- _EXERCISE REQUIREMENTS_
The expected output is the complete listing, unchanged.

- _DATA EXCERPTS_
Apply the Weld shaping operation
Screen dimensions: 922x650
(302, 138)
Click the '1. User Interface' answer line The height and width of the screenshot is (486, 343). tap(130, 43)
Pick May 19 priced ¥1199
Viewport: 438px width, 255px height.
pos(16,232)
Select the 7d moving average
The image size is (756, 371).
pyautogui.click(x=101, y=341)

- _ANSWER SECTION_
Apply the Weld shaping operation
Screen dimensions: 922x650
(302, 138)
Click the '1. User Interface' answer line The height and width of the screenshot is (486, 343). tap(130, 43)
Pick May 19 priced ¥1199
Viewport: 438px width, 255px height.
pos(16,232)
Select the 7d moving average
The image size is (756, 371).
pyautogui.click(x=101, y=341)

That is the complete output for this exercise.